As a relative newbie to the world of cheese, I’m still unpacking and learning to harness the versatility of fresh goat cheese. I had a 10.5 oz log of it sitting in my fridge on Sunday night, and after two days, half of it is gone. I’ve been spreading it on toast for breakfast–it functions as a superior alternative to cream cheese, tangier and less processed. In a similar vein, it’s wonderful as a spread for sandwiches in place of mayonnaise (again, superior I think). And of course, you can’t go wrong with crumbles of goat cheese on your salads. I also recently learned that it does wonders for a humble pasta dish. Simply add a hunk to a steaming, just-cooked bowl of pasta and keep stirring to break it up, and it essentially morphs into this creamy-ish cream sauce that adheres just right. If you’re not a fan of heavy cream sauces but like the illusion of a cream sauce, this is my gift to you: throw some goat cheese into your pasta. Along with a light squeeze of lemon and lots of pepper, and I think you’ll be pleased with the results.

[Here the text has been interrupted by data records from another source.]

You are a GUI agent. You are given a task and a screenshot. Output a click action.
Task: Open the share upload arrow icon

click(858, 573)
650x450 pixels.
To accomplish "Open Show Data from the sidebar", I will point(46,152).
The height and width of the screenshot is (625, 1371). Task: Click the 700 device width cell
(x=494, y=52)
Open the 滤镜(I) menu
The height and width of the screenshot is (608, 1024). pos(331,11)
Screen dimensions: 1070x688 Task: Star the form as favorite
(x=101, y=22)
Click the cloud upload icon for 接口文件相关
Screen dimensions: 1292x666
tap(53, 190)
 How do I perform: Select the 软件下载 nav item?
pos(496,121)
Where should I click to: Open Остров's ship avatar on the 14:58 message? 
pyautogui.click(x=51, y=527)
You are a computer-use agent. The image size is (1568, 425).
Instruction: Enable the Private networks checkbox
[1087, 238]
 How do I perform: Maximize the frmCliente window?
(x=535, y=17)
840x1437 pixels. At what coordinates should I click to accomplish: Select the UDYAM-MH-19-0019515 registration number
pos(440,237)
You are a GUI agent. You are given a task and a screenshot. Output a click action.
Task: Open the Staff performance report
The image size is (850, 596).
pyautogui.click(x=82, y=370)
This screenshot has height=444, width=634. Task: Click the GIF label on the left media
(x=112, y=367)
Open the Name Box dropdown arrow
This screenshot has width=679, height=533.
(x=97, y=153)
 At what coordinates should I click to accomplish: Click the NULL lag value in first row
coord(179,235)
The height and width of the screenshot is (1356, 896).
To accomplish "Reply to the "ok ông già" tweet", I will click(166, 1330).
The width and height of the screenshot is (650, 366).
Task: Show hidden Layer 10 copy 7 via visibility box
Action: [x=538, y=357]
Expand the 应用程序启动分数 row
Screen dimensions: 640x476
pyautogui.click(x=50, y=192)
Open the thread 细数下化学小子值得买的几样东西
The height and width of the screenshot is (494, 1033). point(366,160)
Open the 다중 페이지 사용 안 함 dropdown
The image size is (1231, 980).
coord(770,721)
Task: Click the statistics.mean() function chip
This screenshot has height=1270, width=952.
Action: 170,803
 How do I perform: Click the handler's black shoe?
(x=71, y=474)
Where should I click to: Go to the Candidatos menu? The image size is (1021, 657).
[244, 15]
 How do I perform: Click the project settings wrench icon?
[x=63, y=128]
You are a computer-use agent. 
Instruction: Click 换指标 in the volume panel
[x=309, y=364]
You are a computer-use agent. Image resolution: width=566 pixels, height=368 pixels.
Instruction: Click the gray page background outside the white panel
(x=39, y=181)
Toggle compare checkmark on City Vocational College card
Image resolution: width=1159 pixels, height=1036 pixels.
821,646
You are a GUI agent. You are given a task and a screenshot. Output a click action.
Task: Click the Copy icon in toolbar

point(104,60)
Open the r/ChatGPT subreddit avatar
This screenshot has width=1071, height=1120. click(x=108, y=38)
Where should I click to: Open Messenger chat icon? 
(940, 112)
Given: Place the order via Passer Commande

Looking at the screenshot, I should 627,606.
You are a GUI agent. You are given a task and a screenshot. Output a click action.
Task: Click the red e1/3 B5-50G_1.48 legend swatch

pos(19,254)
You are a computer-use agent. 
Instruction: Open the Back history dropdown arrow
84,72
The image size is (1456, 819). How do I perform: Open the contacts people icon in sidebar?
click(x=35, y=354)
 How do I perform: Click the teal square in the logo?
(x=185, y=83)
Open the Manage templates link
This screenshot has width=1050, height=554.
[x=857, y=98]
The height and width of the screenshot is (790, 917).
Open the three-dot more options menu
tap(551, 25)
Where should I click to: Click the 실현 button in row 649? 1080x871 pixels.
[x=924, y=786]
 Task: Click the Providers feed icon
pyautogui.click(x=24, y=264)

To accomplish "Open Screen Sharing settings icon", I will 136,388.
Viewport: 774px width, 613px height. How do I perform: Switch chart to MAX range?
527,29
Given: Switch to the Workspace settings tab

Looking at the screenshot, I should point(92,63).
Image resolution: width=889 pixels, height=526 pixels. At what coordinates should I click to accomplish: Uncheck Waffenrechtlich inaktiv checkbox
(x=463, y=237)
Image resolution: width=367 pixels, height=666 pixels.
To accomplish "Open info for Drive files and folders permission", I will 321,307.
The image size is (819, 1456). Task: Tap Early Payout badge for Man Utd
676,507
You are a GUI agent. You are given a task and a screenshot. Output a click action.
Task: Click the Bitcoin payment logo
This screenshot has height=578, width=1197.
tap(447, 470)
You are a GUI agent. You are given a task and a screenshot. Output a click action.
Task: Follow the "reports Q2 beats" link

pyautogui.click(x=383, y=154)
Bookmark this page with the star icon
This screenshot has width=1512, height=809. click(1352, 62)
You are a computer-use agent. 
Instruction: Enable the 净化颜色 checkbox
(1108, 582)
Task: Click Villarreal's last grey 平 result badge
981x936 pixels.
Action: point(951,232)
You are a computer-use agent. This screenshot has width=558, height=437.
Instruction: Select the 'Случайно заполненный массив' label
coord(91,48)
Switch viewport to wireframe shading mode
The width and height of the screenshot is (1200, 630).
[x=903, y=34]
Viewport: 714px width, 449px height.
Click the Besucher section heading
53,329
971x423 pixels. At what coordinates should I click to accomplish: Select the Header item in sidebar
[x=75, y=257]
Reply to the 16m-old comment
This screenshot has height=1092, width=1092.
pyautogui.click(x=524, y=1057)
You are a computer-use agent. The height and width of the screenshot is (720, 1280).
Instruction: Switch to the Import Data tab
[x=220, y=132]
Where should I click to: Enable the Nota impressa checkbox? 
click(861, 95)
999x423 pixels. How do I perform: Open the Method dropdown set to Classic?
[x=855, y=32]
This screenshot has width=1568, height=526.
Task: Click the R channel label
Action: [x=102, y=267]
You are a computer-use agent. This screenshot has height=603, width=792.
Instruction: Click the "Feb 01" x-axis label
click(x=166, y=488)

Cheese 101 is billed as Formaggio’s most popular cheese course, and at $35, it’s a bargain. They offer it about once a month, and it sells out fast, so you’ll have to plan accordingly. I reserved a spot for the March class back in January. They have a generous 24-hr full refund policy, in case you realize you can’t make it as the date closes in.
The coworker with whom I had originally signed up unfortunately had to back out at the last minute. I went solo and had a great time, but I definitely recommend going with a friend if you can (most people were there in pairs).
Adam Centamore and Vince Razionale, two of Formaggio’s genial cheesemongers, led the class. I will not dwell on the frustration of my failed zipcar reservation, but it did make me a half hour late. I got there toward the tail end of the introduction on the history of cheese and the basics of the cheese-making process (the function of rennet, separating curds from whey, adding flavoring, aging). In a later aside, I was given the 30-second version of the history, and I will give you the one-sentence summary: a very long time ago, cheese was discovered by accident. I thought the intro provided a broad but scant overview, this impression colored by the fact that I missed some of it. The more interesting details came out over the course of the night via questions raised and by explication through the particular cheeses that we tasted.